A kid who acts helpless when he's not might be afraid of making a mistake, or want a little more attention. Or he may have come to expect a lot of hand-holding. Whatever the reason, your preschooler will be better off if you can help him be more independent. Putting ketchup on his fries for him won't do that. Neither will nagging ("When will you ever learn?"), criticizing ("You're so lazy"), or yelling ("Do it yourself!"), says Becky Bailey, Ph.D., author of Easy to Love, Difficult to Discipline. Better ideas:
Go 50-50 at first. Meet your child halfway. Say, "You put this shoe on and then I'll put the other one on for you." Then be his cheerleader: "I see that you're having a hard time, but look, you got your foot partway in. There you go -- Wow! You did it all by yourself!"
* Challenge him a little. When you're not in the midst of a struggle, ask your child to tell you three things he can do by himself. Then have him pick one to show you. If he decides he can pour his own juice and then hesitates in the middle ("What if I spill it?"), encourage him to keep going ("Everybody spills sometimes, but you're doing a great job!").

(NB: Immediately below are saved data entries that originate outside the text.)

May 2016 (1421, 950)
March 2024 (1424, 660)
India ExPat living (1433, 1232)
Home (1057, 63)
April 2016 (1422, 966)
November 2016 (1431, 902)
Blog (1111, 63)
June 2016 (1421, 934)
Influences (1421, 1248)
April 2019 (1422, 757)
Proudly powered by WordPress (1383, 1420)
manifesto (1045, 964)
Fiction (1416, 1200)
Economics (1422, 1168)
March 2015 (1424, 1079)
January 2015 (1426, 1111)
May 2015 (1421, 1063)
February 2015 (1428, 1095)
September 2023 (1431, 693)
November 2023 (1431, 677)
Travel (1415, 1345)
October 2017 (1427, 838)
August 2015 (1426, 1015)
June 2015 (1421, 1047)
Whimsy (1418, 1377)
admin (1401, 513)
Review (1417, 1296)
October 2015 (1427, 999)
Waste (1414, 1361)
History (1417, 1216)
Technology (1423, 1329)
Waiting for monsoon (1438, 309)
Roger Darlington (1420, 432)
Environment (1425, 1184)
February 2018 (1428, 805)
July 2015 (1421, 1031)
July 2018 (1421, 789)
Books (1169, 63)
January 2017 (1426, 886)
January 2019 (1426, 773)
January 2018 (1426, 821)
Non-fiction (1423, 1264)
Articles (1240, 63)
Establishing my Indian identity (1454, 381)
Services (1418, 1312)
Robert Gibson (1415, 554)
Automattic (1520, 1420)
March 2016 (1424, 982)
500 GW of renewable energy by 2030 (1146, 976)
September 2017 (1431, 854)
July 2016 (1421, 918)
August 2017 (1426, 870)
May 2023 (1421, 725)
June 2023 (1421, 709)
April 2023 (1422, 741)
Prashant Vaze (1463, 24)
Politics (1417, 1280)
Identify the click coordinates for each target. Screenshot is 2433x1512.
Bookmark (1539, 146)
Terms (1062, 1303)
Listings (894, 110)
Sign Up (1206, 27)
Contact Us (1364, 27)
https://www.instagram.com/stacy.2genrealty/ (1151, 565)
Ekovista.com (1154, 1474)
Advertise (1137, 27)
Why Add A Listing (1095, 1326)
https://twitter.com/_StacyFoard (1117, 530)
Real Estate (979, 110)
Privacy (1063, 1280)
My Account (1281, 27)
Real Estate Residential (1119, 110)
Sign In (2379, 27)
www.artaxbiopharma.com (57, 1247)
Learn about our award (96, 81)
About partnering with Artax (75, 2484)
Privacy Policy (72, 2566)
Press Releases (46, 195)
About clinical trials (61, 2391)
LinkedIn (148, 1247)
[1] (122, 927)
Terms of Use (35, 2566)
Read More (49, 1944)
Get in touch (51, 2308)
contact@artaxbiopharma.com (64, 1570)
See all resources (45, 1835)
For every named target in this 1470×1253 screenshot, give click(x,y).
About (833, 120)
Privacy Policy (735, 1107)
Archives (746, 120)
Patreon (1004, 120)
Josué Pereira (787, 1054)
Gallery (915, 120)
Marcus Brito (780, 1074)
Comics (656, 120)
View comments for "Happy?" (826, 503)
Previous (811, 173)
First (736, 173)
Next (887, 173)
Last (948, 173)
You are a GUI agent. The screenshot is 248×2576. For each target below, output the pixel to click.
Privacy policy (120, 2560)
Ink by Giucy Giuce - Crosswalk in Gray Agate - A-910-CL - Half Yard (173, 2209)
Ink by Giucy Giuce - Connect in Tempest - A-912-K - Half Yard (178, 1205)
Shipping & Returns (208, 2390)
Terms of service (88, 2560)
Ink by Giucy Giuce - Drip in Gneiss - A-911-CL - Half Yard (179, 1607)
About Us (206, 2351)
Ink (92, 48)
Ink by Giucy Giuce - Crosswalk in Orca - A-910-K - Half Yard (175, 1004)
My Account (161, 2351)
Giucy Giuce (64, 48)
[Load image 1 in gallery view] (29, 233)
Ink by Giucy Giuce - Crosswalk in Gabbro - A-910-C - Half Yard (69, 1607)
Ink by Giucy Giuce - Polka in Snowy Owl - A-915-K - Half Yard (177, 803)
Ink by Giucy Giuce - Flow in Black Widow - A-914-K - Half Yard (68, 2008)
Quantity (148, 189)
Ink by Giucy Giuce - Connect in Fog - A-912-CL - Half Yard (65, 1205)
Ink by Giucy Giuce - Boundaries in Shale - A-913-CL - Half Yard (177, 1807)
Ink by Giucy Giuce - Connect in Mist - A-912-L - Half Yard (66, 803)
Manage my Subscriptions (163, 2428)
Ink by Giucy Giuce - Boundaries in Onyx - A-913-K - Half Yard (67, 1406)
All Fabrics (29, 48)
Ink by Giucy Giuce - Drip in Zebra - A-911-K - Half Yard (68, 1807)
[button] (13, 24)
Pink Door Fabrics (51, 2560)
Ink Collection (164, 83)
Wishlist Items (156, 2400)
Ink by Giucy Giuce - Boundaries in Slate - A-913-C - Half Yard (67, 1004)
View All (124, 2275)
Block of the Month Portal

* Make time for fun. Your child wants to be with you, and having you take care of every little thing guarantees that you'll be together plenty. Make sure he knows you have time for other -- more fun -- activities: If you play trucks or blocks or read a book every afternoon, having you dress him might not matter so much. His transition from helpless to confident may take a while, but soon you'll both wonder if there's anything he can't do!